_Action item:_ The listing below should be copied in full, word for word.
┄┄┄┄┄┄┄┄┄┄┄┄┄┄┄┄┄┄┄┄
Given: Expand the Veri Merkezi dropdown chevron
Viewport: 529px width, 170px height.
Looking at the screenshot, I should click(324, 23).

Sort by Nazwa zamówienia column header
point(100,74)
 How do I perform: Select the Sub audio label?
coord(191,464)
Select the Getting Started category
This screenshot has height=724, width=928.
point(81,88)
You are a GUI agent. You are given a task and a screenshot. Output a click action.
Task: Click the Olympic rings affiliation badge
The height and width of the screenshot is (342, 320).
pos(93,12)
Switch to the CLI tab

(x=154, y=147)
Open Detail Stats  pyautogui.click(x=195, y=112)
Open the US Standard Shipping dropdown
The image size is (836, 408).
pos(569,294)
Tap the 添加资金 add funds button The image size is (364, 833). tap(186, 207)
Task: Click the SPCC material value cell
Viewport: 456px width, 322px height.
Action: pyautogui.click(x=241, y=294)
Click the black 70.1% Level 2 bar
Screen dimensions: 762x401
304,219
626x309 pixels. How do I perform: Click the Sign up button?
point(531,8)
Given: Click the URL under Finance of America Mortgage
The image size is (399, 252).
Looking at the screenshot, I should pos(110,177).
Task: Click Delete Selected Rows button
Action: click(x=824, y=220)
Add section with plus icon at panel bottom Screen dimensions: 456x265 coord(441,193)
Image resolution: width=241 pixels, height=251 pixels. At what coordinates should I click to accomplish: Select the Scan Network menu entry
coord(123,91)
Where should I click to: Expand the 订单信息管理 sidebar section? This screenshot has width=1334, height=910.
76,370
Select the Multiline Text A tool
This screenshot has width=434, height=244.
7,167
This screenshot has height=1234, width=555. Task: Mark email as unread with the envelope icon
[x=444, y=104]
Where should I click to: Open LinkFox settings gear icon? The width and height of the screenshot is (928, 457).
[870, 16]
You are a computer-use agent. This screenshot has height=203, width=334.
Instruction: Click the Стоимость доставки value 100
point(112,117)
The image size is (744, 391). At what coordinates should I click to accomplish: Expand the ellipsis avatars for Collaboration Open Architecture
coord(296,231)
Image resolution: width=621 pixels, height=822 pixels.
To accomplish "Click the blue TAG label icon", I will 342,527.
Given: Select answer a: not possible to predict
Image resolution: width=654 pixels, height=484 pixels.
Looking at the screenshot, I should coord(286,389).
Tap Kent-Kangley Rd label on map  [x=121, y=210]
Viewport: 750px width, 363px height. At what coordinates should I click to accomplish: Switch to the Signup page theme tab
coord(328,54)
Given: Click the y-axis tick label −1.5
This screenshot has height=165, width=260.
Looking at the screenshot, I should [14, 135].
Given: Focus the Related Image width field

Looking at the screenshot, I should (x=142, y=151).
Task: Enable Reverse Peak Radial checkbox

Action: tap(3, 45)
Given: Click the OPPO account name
┄┄┄┄┄┄┄┄┄┄┄┄┄┄┄┄┄┄┄┄
_Answer to this task:_
Given: Expand the Veri Merkezi dropdown chevron
Viewport: 529px width, 170px height.
Looking at the screenshot, I should click(324, 23).

Sort by Nazwa zamówienia column header
point(100,74)
 How do I perform: Select the Sub audio label?
coord(191,464)
Select the Getting Started category
This screenshot has height=724, width=928.
point(81,88)
You are a GUI agent. You are given a task and a screenshot. Output a click action.
Task: Click the Olympic rings affiliation badge
The height and width of the screenshot is (342, 320).
pos(93,12)
Switch to the CLI tab

(x=154, y=147)
Open Detail Stats  pyautogui.click(x=195, y=112)
Open the US Standard Shipping dropdown
The image size is (836, 408).
pos(569,294)
Tap the 添加资金 add funds button The image size is (364, 833). tap(186, 207)
Task: Click the SPCC material value cell
Viewport: 456px width, 322px height.
Action: pyautogui.click(x=241, y=294)
Click the black 70.1% Level 2 bar
Screen dimensions: 762x401
304,219
626x309 pixels. How do I perform: Click the Sign up button?
point(531,8)
Given: Click the URL under Finance of America Mortgage
The image size is (399, 252).
Looking at the screenshot, I should pos(110,177).
Task: Click Delete Selected Rows button
Action: click(x=824, y=220)
Add section with plus icon at panel bottom Screen dimensions: 456x265 coord(441,193)
Image resolution: width=241 pixels, height=251 pixels. At what coordinates should I click to accomplish: Select the Scan Network menu entry
coord(123,91)
Where should I click to: Expand the 订单信息管理 sidebar section? This screenshot has width=1334, height=910.
76,370
Select the Multiline Text A tool
This screenshot has width=434, height=244.
7,167
This screenshot has height=1234, width=555. Task: Mark email as unread with the envelope icon
[x=444, y=104]
Where should I click to: Open LinkFox settings gear icon? The width and height of the screenshot is (928, 457).
[870, 16]
You are a computer-use agent. This screenshot has height=203, width=334.
Instruction: Click the Стоимость доставки value 100
point(112,117)
The image size is (744, 391). At what coordinates should I click to accomplish: Expand the ellipsis avatars for Collaboration Open Architecture
coord(296,231)
Image resolution: width=621 pixels, height=822 pixels.
To accomplish "Click the blue TAG label icon", I will 342,527.
Given: Select answer a: not possible to predict
Image resolution: width=654 pixels, height=484 pixels.
Looking at the screenshot, I should coord(286,389).
Tap Kent-Kangley Rd label on map  [x=121, y=210]
Viewport: 750px width, 363px height. At what coordinates should I click to accomplish: Switch to the Signup page theme tab
coord(328,54)
Given: Click the y-axis tick label −1.5
This screenshot has height=165, width=260.
Looking at the screenshot, I should [14, 135].
Given: Focus the Related Image width field

Looking at the screenshot, I should (x=142, y=151).
Task: Enable Reverse Peak Radial checkbox

Action: tap(3, 45)
Given: Click the OPPO account name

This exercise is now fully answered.